_GIVEN RECORDS:_
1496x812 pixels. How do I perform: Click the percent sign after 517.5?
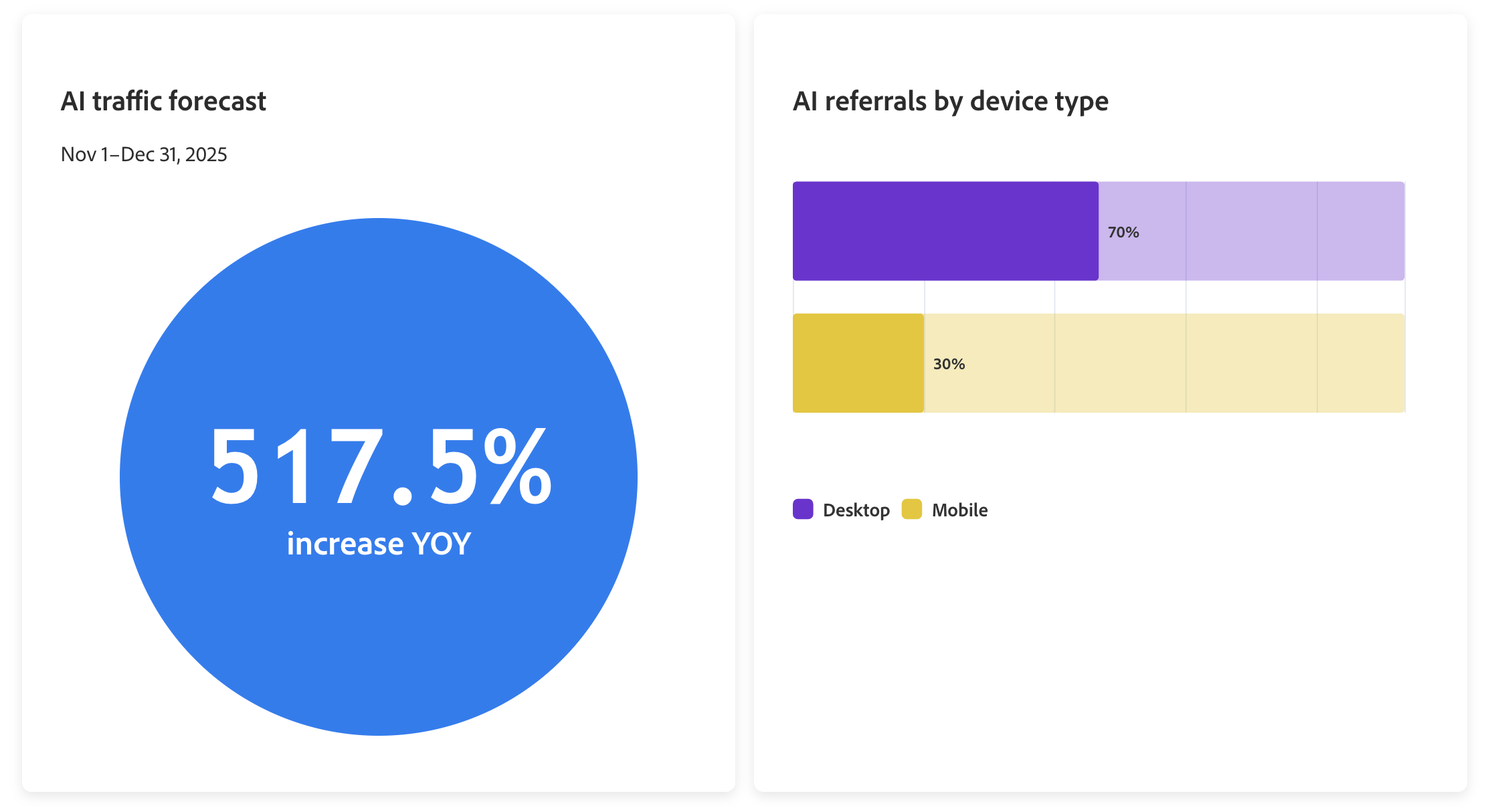pyautogui.click(x=518, y=467)
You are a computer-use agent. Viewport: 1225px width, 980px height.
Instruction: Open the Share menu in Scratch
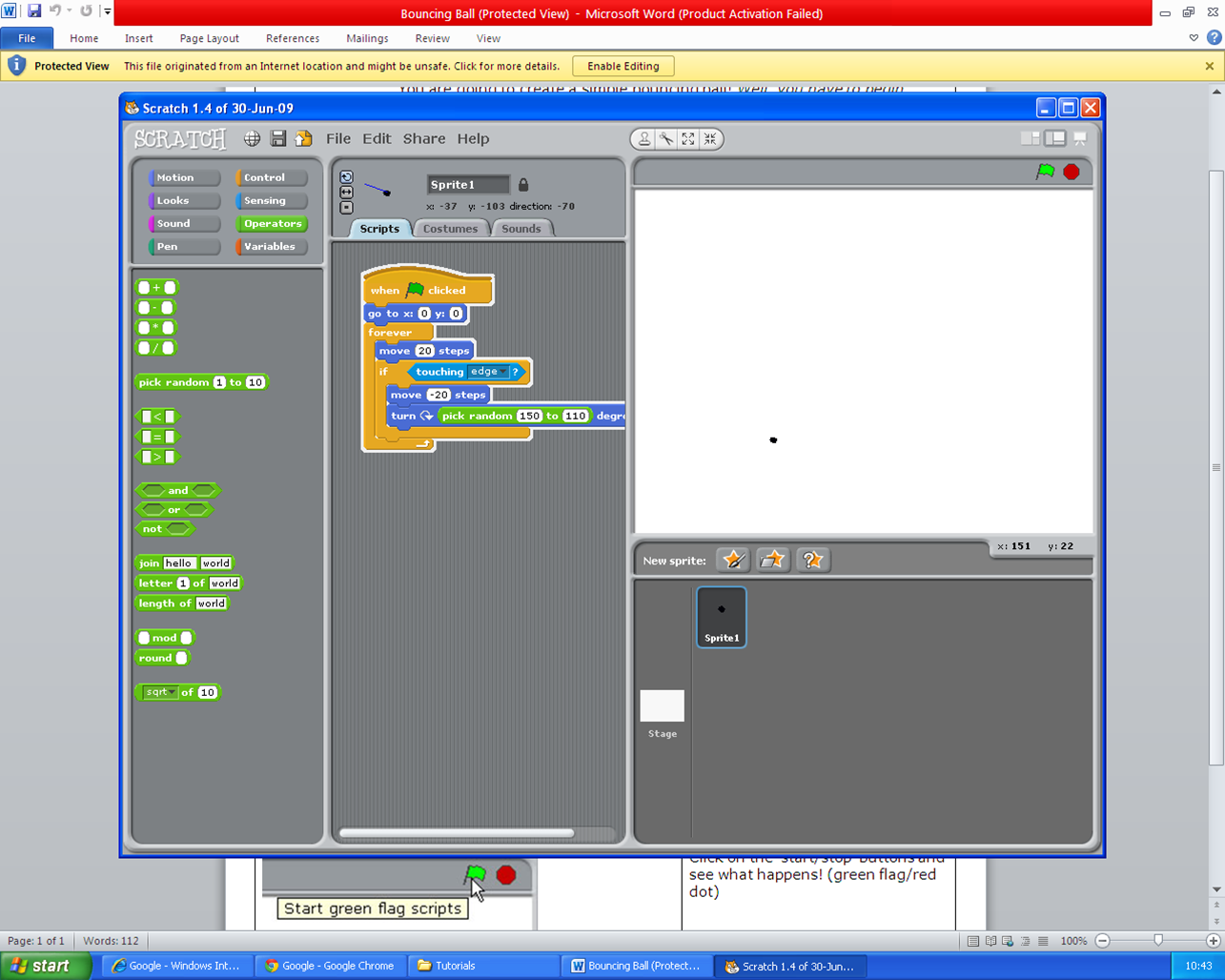pos(423,138)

_TASK OBJECTIVE:_
Leave out the pictures and transcribe the entries above exactly.

_ANSWER SPACE:_
1496x812 pixels. How do I perform: Click the percent sign after 517.5?
pyautogui.click(x=518, y=467)
You are a computer-use agent. Viewport: 1225px width, 980px height.
Instruction: Open the Share menu in Scratch
pos(423,138)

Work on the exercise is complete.